De fato, a reação da comunidade atingida por esse ato de barbaria foi imediata e profunda. À primitiva onda emocional, feita de condenação aos primeiros crimes, e em cujo centro se encontrava a compreensível indignação dos colegas de José Honório, o motorista assassinado, seguiu-se outra, ainda maior, e em sentido contrário. O enterramento de Delmo assumiu as proporções de acontecimento público e começou a formar-se, sob a impressão forte dos acontecimentos, a figura do “estudante mártir”. Não é fácil, agora que se consumou o seu destino trágico, reconstituir-lhe a personalidade. Fica-se sabendo, no entanto, que cursou estabelecimentos escolares na sua cidade natal e, ainda, no Rio de Janeiro e Teresópolis, e, mais tarde, em Fortaleza, Recife e Salvador. A simples menção desse fato já é reveladora da instabilidade em que transcorreram a sua infância e adolescência.

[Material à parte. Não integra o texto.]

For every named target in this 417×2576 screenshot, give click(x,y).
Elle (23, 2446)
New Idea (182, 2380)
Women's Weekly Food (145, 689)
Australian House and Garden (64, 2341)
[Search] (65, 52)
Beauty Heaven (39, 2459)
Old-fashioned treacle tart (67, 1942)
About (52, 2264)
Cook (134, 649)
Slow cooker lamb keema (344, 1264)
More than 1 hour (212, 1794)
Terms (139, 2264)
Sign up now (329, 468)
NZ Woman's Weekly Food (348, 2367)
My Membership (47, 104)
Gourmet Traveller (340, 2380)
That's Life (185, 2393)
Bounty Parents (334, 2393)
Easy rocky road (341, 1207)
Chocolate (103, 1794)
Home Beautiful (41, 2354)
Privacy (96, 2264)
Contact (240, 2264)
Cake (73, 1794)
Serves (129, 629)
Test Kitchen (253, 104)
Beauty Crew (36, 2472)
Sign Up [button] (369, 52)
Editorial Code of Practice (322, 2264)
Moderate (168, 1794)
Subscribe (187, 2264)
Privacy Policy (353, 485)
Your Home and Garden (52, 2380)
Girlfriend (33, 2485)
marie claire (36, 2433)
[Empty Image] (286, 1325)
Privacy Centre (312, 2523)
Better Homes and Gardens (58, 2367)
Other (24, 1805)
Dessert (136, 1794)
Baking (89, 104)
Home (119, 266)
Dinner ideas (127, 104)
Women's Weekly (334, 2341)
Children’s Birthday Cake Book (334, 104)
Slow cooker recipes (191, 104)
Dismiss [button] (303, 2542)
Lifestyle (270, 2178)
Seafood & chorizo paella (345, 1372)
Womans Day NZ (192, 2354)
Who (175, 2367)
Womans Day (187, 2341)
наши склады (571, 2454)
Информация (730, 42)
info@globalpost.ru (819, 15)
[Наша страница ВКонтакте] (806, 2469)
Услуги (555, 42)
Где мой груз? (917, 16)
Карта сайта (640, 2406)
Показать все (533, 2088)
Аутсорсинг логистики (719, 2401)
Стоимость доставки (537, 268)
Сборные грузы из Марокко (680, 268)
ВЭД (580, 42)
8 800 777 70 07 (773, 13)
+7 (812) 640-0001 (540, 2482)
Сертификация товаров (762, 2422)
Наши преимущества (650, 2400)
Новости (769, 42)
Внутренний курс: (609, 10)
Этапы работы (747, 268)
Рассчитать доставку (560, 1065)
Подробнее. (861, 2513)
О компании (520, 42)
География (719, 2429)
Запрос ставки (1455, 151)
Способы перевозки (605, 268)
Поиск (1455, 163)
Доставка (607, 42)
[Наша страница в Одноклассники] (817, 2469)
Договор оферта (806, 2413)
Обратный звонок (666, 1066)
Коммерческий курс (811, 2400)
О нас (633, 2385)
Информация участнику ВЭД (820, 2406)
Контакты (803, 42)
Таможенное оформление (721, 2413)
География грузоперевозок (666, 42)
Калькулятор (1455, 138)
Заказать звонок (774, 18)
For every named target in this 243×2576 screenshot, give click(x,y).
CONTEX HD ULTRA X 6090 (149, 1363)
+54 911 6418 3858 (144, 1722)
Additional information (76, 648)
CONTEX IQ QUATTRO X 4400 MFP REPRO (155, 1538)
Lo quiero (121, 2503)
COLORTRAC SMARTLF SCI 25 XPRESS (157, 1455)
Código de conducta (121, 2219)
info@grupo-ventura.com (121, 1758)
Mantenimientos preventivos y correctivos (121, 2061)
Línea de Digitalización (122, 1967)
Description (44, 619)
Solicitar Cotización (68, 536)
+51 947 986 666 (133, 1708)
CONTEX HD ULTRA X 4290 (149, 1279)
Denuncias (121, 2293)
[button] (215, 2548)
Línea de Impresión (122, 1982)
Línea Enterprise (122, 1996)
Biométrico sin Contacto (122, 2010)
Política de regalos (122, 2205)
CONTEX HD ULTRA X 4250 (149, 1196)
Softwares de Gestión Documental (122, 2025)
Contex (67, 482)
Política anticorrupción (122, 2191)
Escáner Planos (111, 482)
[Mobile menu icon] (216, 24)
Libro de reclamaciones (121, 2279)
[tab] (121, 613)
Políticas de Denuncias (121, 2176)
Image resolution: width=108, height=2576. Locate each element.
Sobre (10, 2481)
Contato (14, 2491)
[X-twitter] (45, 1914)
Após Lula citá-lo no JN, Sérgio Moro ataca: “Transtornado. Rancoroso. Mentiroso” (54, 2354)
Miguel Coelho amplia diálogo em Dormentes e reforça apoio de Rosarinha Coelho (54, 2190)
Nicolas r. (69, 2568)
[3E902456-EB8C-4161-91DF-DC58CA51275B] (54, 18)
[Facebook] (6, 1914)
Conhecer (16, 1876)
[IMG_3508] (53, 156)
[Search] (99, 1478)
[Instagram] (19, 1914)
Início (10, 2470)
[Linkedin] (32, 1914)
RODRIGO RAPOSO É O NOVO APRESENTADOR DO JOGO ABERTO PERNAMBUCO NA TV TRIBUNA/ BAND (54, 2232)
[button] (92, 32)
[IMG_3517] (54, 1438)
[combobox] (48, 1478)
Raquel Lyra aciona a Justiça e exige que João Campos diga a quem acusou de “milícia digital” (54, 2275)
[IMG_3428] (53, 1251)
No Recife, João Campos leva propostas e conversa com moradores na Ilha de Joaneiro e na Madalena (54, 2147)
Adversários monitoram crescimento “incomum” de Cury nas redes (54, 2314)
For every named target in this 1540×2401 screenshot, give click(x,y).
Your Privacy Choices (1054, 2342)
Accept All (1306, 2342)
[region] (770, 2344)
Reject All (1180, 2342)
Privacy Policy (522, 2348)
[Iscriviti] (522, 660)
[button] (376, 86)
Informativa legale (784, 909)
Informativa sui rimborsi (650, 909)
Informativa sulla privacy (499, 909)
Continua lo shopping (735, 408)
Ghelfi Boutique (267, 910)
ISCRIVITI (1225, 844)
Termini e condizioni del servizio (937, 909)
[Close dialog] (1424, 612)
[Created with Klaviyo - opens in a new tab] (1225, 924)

De compleição robusta, atlética mesmo, conhece-se o seu interesse pela Matemática e o Xadrez, bem como o gosto que revelava pela leitura de historietas em quadrinhos e de contos policiais. Durante as investigações o seu caráter impressionável se mostrou na evidente satisfação – é o testemunho dos que com ele trataram – com que se assemelhava a sua posição à do “herói” de “filme” a que assistira. Jovem do seu conhecimento, que com ele convivera, asseverou: “Delmo vivia sempre às voltas com essas histórias de crimes, imaginando coisas, contando vantagens. Mesmo que não se tivesse logo sabido quem fora o autor dos crimes, ele acabaria se traindo. Só para contar o que tinha feito”. Aos dois anos de idade, sofrera uma queda de cabeça, que o deixara surdo e sem visão durante alguns dias e paralítico cerca de um ano. Aos oito, perdia a mãe, sendo difícil estimar-se até que ponto esses dois acontecimentos concorreram para a formação da sua personalidade, tal como se apresentava no momento em que, levantando a sua lanterna de mão para chamar um carro que ia passando, deu início aos seis dias trágicos vividos por Manaus.

MADRUGADA FATÍDICA

Cerca de uma e trinta da manhã de 31 de janeiro, Delmo deixava o salão de bilhares do “Café Sombra”, situado na avenida Sete de Setembro. Fazendo parar um automóvel que passava, com sinais de sua lanterna, pois Manaus é, presentemente, uma cidade imersa na escuridão, mandou tocar para a serraria de propriedade de seu pai. Pretextou para a viagem, que a hora tornava insólita, ter notícia de que ali ocorria princípio de incêndio. Nas suas proximidades, o carro se deteve em pequeno largo com uma igrejinha. Desse largo ao portão do estabelecimento media regular distância, que se percorre em ladeira impraticável por automóveis.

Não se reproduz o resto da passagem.